Medifast, Inc (MED - Free Report) is scheduled to release third-quarter 2018 results on Nov 6, after market close. Earnings of this renowned weight management and nutritional products company beat the Zacks Consensus Estimate in the past 10 quarters. Moreover, revenues surpassed estimates in the trailing four quarters. The company’s top- and bottom-line performances have been impressive on a year-over-year basis.
Let’s see how things are shaping up prior to the upcoming quarterly announcement and discuss if the company can sustain robust performance trend.
Sturdy Increase in Coaches: A Key Catalyst
Medifast relies on earning coaches for revenue generation. Coaches not only form a vital sales channel, but also act as advisors to clients and help reach out to new customers by generating awareness regarding products and health programs. Notably, the company is steadily gaining from growth in active earning coaches base. In fact, during the second quarter of 2018, active earnings coaches increased almost 46% to 19,700. Also, in the said period, average revenues generated by these coaches increased 16.1% to reach $5,474. This substantially aided top-line growth. Moreover, the company is on track with training and development of coaches to continue enhancing their productivity.
Growth in OPTAVIA Likely to Sustain
Medifast has been steadily gaining from the OPTAVIA brand for a while. The brand represented almost 64% and 58% of the company’s consumable unit sales during the second and the first quarters of 2018, respectively. The brand is supported by approximately 71 SKUs, which aids the company’s coaches to reach out to clients effectively and boost revenues. Further, the company engages in holding conventions, specifically focusing on the OPTAVIA brand that helps training new coaches and discussing strategies for sustaining growth. Such endeavors are likely to continue aiding advancement of the OPTAVIA brand and fuel the company’s top-line performance.
MEDIFAST INC Price, Consensus and EPS Surprise
Other Strategic Efforts
Consumers’ growing inclination toward health and fitness encourages Medifast to continue investing toward growth of its brands and tap into the rising demand for healthy products. In this respect, management is on track with strengthening the e-commerce platform through technological upgradations. Further, the company is on track with augmenting distribution base. In fact, a new distribution center was opened during the second quarter in Nevada. Apart from these, Medifast is also on track with expanding business internationally, especially in the Asian markets.
Estimates Unveil Bright Prospects
We expect the aforementioned factors to continue aiding Medifast’s performance in the upcoming quarterly release. In fact, such endeavors are anticipated to help the company in cushioning the hurdles related to rising expenses, stemming primarily from growing client base and higher discounts.
Incidentally, Management expects revenues for the third quarter in the range of $120-$125 million, depicting growth from $77 million in the prior-year quarter.

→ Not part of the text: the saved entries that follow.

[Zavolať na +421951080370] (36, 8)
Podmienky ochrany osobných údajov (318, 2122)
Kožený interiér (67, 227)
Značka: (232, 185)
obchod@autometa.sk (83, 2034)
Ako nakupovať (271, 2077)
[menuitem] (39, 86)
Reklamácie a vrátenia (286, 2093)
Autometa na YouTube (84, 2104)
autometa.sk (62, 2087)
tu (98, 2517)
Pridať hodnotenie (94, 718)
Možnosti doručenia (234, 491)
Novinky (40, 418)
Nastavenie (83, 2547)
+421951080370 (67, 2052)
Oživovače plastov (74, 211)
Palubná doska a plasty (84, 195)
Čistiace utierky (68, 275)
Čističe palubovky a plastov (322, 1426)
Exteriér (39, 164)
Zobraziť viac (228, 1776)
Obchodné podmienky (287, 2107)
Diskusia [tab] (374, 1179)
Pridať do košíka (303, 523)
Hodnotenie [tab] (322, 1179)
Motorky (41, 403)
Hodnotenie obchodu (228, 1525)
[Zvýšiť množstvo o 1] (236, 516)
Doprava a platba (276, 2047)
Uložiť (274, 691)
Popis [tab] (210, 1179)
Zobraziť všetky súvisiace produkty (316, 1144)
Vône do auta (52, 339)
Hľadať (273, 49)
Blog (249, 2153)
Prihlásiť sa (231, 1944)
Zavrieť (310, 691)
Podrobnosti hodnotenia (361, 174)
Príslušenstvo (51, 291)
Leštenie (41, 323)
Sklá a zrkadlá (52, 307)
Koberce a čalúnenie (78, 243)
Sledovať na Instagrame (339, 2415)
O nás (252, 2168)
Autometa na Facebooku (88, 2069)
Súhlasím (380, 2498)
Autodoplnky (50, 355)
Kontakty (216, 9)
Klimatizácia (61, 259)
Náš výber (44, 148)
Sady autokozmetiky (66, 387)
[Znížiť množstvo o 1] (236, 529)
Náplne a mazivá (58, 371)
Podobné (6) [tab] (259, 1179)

The Zacks Consensus Estimate for revenues for the third quarter is currently pegged at $125 million.
Additionally, the Zacks Consensus Estimate for earnings for the impending quarter is currently pegged at $1.15, reflecting an improvement from 55 cents reported in the year-ago quarter. This estimate has been stable in the past 30 days. Further, management predicts earnings for the quarter under review in the range of $1.05-$1.10.
What Does the Zacks Model Predict?
Our proven model doesn’t show that Medifast can beat bottom-line estimates this quarter. For this to happen, a stock needs to have a positive Earnings ESP and a Zacks Rank #1 (Strong Buy), 2 (Buy) or 3 (Hold). You can uncover the best stocks to buy or sell before they’re reported with our Earnings ESP Filter.
Although Medifast currently carries a Zacks Rank #3, its Earnings ESP of 0.00% reduces chances of an earnings beat. You can see the complete list of today’s Zacks #1 Rank stocks here.
Stocks Poised to Beat Earnings Estimates
Here are a few companies you may want to consider as our model shows that they have the right combination of elements to post an earnings beat:
The Hain Celestial Group, Inc (HAIN - Free Report) has an Earnings ESP of +5.66% and a Zacks Rank #3.
Nu Skin Enterprises, Inc (NUS - Free Report) has an Earnings ESP of +0.21% and a Zacks Rank #3.
Turning Point Brands, Inc (TPB - Free Report) has an Earnings ESP of +8.74% and a Zacks Rank #3.